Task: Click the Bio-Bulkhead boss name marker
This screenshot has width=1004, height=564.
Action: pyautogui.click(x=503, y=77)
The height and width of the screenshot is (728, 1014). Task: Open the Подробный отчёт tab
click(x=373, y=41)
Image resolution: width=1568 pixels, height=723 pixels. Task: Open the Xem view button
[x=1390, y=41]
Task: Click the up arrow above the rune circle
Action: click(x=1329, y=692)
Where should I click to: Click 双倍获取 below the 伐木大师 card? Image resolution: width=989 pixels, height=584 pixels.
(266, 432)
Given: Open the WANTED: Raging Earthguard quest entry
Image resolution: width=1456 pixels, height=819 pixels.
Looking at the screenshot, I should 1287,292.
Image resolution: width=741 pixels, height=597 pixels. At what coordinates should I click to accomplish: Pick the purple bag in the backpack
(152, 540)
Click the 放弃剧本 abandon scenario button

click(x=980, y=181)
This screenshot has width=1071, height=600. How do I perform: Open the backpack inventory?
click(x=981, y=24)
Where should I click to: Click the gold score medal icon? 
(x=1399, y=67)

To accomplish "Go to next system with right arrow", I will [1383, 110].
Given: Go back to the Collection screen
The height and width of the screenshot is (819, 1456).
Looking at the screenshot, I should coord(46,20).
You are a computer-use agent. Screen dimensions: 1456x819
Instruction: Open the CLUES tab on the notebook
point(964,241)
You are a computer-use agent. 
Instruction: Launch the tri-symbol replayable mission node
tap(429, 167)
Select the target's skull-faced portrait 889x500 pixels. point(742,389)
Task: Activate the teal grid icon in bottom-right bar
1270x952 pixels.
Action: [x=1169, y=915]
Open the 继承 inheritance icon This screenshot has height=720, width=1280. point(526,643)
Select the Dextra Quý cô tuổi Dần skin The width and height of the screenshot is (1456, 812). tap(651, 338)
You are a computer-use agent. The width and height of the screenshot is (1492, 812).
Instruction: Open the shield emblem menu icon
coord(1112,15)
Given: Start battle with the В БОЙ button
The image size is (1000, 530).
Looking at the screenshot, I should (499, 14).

*REQUIRED TASK*.
Convert every line of the listing above into a two-column Markdown table, leaving out blank lines. Put the row number under "Row" and the line under "Entry".

*EXERCISE SOLUTION*.
| Row | Entry |
|---|---|
| 1 | Task: Click the Bio-Bulkhead boss name marker |
| 2 | This screenshot has width=1004, height=564. |
| 3 | Action: pyautogui.click(x=503, y=77) |
| 4 | The height and width of the screenshot is (728, 1014). Task: Open the Подробный отчёт tab |
| 5 | click(x=373, y=41) |
| 6 | Image resolution: width=1568 pixels, height=723 pixels. Task: Open the Xem view button |
| 7 | [x=1390, y=41] |
| 8 | Task: Click the up arrow above the rune circle |
| 9 | Action: click(x=1329, y=692) |
| 10 | Where should I click to: Click 双倍获取 below the 伐木大师 card? Image resolution: width=989 pixels, height=584 pixels. |
| 11 | (266, 432) |
| 12 | Given: Open the WANTED: Raging Earthguard quest entry |
| 13 | Image resolution: width=1456 pixels, height=819 pixels. |
| 14 | Looking at the screenshot, I should 1287,292. |
| 15 | Image resolution: width=741 pixels, height=597 pixels. At what coordinates should I click to accomplish: Pick the purple bag in the backpack |
| 16 | (152, 540) |
| 17 | Click the 放弃剧本 abandon scenario button |
| 18 | click(x=980, y=181) |
| 19 | This screenshot has width=1071, height=600. How do I perform: Open the backpack inventory? |
| 20 | click(x=981, y=24) |
| 21 | Where should I click to: Click the gold score medal icon?  |
| 22 | (x=1399, y=67) |
| 23 | To accomplish "Go to next system with right arrow", I will [1383, 110]. |
| 24 | Given: Go back to the Collection screen |
| 25 | The height and width of the screenshot is (819, 1456). |
| 26 | Looking at the screenshot, I should coord(46,20). |
| 27 | You are a computer-use agent. Screen dimensions: 1456x819 |
| 28 | Instruction: Open the CLUES tab on the notebook |
| 29 | point(964,241) |
| 30 | You are a computer-use agent.  |
| 31 | Instruction: Launch the tri-symbol replayable mission node |
| 32 | tap(429, 167) |
| 33 | Select the target's skull-faced portrait 889x500 pixels. point(742,389) |
| 34 | Task: Activate the teal grid icon in bottom-right bar |
| 35 | 1270x952 pixels. |
| 36 | Action: [x=1169, y=915] |
| 37 | Open the 继承 inheritance icon This screenshot has height=720, width=1280. point(526,643) |
| 38 | Select the Dextra Quý cô tuổi Dần skin The width and height of the screenshot is (1456, 812). tap(651, 338) |
| 39 | You are a computer-use agent. The width and height of the screenshot is (1492, 812). |
| 40 | Instruction: Open the shield emblem menu icon |
| 41 | coord(1112,15) |
| 42 | Given: Start battle with the В БОЙ button |
| 43 | The image size is (1000, 530). |
| 44 | Looking at the screenshot, I should (499, 14). |